Outstanding receivables at December 31, 2014 were $78.6 million, compared to $65 million as of December 31, 2013. The Company's allowance for doubtful accounts was at 1.1% of receivables.
Of note during the quarter, Flotek repurchased 621,726 shares of its common stock in the open market, at an average price of $16.74 per share, for an aggregate total of approximately $10.4 million. This purchase was made pursuant to a $25 million restock purchase program authorized by the Company's board of directors in November 2012.
The Company continued to generate significant cash from operations during the fourth quarter. The power of that cash generation is clearly indicated if one looks carefully at the fourth quarter stock repurchase program.

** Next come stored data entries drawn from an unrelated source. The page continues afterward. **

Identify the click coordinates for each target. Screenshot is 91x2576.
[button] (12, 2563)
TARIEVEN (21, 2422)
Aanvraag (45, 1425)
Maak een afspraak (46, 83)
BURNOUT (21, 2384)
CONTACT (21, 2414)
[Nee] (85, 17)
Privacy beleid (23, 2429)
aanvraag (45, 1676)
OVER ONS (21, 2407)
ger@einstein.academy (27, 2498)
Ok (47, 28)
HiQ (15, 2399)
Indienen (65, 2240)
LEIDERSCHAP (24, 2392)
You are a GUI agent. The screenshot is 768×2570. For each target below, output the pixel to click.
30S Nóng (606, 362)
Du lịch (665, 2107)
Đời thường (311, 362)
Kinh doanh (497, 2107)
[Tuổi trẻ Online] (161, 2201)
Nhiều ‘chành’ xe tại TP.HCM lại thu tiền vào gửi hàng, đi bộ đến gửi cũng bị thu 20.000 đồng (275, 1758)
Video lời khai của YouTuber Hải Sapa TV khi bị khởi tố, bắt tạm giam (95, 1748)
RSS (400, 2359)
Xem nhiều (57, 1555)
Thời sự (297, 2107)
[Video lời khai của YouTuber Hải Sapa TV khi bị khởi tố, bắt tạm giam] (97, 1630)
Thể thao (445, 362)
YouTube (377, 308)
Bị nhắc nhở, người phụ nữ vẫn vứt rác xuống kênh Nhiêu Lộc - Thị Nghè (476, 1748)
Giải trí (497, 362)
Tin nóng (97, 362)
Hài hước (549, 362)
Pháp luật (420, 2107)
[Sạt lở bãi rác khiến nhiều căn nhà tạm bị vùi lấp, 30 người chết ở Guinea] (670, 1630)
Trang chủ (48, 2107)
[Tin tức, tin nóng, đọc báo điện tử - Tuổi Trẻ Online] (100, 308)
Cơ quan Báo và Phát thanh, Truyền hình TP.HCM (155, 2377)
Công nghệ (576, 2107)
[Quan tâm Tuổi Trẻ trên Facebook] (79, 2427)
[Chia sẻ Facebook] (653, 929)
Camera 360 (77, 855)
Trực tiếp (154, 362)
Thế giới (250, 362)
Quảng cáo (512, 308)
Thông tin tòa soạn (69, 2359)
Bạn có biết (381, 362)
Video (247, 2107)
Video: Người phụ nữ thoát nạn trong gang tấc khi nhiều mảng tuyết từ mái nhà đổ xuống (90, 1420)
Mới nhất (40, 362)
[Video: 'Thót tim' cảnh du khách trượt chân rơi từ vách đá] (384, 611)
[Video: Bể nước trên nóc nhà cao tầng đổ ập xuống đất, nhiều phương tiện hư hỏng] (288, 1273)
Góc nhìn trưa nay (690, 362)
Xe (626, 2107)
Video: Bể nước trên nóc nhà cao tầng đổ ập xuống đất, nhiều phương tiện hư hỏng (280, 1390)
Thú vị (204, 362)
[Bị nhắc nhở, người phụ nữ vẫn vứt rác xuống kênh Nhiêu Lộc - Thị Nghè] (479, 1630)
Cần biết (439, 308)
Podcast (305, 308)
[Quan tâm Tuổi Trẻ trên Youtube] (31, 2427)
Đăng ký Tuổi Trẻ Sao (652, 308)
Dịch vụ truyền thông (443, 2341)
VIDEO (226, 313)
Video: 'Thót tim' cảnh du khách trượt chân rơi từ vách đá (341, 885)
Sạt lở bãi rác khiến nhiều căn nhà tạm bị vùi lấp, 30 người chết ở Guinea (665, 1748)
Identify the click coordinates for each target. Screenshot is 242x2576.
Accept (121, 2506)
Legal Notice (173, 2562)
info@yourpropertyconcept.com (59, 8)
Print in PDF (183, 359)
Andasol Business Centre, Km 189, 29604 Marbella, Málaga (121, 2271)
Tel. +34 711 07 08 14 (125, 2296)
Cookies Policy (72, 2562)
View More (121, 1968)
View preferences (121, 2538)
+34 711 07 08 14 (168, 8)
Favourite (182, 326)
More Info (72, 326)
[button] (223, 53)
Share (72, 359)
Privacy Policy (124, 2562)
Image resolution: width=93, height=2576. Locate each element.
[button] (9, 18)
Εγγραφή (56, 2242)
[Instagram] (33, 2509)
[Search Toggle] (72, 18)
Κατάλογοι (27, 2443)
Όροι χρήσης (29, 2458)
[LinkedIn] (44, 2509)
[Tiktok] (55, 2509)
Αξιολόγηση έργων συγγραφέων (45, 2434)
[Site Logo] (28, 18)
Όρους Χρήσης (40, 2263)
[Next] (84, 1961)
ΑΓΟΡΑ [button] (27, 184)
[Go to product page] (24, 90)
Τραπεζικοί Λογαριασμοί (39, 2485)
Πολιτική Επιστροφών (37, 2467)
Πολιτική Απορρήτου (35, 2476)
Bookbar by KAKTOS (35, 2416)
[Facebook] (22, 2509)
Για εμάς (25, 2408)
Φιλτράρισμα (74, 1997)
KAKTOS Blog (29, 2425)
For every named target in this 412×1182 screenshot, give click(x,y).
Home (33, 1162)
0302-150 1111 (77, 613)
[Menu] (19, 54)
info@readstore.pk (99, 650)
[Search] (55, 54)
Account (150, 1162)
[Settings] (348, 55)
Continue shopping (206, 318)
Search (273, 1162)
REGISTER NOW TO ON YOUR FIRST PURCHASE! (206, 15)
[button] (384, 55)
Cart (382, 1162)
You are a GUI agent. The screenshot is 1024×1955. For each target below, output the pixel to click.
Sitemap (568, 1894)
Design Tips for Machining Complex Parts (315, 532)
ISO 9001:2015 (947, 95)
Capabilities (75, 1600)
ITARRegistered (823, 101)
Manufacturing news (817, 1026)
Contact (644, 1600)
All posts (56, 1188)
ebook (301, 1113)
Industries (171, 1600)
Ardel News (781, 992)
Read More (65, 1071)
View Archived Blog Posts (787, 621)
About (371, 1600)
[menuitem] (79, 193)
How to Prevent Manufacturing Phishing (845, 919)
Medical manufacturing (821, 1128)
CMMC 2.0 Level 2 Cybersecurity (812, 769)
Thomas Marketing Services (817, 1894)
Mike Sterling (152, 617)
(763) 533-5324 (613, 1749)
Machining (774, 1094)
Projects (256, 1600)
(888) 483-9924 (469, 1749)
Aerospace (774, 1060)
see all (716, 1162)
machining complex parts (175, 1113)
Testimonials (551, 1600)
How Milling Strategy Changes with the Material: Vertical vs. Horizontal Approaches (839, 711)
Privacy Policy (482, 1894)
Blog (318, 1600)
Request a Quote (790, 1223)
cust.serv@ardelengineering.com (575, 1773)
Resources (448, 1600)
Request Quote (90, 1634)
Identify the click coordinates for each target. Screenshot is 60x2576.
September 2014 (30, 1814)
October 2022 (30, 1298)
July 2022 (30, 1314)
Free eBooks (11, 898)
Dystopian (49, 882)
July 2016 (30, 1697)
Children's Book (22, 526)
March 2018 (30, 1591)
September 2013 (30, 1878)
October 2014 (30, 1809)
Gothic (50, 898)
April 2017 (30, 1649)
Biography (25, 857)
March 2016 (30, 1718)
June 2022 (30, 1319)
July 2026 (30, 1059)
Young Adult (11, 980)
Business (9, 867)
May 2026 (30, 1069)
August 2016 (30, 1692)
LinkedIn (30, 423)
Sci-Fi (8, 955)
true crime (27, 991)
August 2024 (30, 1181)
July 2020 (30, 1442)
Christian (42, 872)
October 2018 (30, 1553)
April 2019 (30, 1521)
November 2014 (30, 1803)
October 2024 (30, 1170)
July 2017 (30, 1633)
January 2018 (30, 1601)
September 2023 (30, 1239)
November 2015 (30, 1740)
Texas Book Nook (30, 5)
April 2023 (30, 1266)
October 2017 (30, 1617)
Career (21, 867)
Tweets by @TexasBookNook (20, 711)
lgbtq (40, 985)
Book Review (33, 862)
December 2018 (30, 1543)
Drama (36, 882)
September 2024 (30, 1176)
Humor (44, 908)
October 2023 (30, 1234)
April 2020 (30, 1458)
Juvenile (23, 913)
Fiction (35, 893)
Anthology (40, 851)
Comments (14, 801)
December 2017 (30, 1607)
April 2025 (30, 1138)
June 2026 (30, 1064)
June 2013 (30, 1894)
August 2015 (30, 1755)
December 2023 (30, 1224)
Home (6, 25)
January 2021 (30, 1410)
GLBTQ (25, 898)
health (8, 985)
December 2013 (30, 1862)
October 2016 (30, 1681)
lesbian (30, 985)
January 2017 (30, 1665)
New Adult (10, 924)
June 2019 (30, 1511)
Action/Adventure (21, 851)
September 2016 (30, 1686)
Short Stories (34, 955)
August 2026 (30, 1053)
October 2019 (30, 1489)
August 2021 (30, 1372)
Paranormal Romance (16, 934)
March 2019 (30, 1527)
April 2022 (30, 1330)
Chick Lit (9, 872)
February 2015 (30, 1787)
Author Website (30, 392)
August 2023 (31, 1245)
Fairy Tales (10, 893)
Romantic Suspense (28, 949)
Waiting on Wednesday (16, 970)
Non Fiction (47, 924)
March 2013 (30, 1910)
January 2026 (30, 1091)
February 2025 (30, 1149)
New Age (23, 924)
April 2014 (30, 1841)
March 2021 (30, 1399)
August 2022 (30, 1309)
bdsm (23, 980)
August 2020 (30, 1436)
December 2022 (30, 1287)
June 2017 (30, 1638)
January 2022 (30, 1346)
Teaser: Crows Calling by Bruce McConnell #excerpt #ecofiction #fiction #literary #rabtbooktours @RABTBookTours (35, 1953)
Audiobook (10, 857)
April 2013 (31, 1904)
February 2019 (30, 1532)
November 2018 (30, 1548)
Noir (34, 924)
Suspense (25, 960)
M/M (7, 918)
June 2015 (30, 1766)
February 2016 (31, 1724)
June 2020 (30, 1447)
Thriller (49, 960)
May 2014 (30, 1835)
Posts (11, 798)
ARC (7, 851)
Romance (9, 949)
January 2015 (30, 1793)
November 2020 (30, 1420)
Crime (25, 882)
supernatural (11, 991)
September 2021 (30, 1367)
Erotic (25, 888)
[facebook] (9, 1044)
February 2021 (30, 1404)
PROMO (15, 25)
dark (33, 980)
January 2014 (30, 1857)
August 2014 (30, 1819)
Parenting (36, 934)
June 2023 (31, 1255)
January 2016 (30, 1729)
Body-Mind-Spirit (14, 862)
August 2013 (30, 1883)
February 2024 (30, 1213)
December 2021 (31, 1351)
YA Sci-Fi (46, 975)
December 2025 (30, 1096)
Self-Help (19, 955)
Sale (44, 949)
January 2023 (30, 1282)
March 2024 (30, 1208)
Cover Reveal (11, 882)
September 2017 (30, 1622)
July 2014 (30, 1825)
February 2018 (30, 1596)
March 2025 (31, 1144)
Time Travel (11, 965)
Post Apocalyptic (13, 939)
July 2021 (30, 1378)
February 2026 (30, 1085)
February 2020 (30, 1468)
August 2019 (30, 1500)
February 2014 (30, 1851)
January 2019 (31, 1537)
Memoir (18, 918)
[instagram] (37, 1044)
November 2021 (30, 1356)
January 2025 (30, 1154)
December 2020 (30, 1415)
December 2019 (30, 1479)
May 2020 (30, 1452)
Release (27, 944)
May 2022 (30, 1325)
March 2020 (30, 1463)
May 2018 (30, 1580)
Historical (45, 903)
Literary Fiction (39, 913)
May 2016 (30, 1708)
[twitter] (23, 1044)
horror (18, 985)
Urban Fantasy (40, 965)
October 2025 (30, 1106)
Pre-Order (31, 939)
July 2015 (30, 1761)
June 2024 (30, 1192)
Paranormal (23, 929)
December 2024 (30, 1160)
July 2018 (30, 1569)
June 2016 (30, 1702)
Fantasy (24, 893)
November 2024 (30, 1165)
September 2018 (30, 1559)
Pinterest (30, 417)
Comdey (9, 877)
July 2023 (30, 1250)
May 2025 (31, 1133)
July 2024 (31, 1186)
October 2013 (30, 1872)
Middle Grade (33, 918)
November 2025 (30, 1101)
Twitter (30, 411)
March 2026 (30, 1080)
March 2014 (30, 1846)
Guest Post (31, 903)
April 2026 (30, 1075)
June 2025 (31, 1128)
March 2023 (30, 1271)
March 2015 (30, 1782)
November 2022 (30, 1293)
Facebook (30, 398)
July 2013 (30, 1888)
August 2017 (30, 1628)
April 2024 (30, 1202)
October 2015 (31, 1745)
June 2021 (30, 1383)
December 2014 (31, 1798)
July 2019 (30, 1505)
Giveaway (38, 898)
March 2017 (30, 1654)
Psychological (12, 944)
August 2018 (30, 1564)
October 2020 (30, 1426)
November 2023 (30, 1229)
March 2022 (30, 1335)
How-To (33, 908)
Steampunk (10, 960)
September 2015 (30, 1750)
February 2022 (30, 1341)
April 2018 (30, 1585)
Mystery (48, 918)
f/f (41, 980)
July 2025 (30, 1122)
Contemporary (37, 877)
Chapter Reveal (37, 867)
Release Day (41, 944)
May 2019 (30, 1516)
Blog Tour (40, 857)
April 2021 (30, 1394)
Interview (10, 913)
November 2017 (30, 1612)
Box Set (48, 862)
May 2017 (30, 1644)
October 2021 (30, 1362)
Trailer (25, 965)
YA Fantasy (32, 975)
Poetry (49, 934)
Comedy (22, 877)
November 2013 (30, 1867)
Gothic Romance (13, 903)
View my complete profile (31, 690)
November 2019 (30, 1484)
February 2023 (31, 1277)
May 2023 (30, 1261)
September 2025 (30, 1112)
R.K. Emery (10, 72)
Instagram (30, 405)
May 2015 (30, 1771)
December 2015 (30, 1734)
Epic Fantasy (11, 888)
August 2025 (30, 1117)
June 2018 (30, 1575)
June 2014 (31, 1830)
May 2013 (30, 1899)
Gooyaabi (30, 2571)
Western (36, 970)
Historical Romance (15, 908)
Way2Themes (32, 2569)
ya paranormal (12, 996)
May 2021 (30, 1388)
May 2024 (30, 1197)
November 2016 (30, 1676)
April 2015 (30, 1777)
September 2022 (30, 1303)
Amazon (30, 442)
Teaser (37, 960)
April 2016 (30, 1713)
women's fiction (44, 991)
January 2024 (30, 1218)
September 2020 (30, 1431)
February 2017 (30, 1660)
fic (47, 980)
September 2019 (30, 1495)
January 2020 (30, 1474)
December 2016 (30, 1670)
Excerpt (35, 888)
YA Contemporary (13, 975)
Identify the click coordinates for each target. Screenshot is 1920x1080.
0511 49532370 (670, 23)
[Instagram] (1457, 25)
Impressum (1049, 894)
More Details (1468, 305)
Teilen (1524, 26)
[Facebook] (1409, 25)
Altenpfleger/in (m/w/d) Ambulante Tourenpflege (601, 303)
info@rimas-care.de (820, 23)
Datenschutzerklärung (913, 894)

While we repurchased $10.4 million of Flotek common shares, we ended the year with a balance on our revolving credit facility of just $8.5 million. A clear sign that we continue to generate significant cash from operations even as the market slows.
Overall, we are very pleased with our fourth quarter and full year 2014 financial results. While we recognize that our operating environment has changed meaningfully, even since the end of the year, we continue to believe that Flotek is as well positioned as any energy Company. Not only to weather cyclical pressures and market volatility, but to take advantage of opportunities created as a result of cyclical change.
Flotek's balance sheet is as strong as at any time in the Company's history. And, we intend to be very vigilant in protecting our liquidity, rationalizing costs, and making certain that we maintain a high level of financial flexibility, as the industry searches for the next cyclical inflection point.
Thank you, now I would like to turn the call over to Steve Reeves to provide color on Flotek's operational performance over the past year. Steve.
- EVP of Operations
Rich, thank you. Fourth quarter enterprise-wide gross margins equaled 40.9%. An increase from 39.5% in the third quarter 2014. Full year 2014 gross margins were 40.7%, up from 39.8% for the full year 2013.
Energy chemicals technologies revenue in the fourth quarter was $75.6 million. An increase of 32.9% compared to the same period last year. And, an increase of 10.9% from the third quarter 2014.
Energy chemical technologies revenue of a $268.8 million for the year ended December 31, 2014 increased 33.8% from a year ago levels. Primarily due to the increased sales of stimulation chemical additives largely the result of the introduction of the Company's proprietary patent-pending FracMax software, which statistically demonstrates the positive production and economic impact of using Flotek's CNF chemistries in unconventional well completions.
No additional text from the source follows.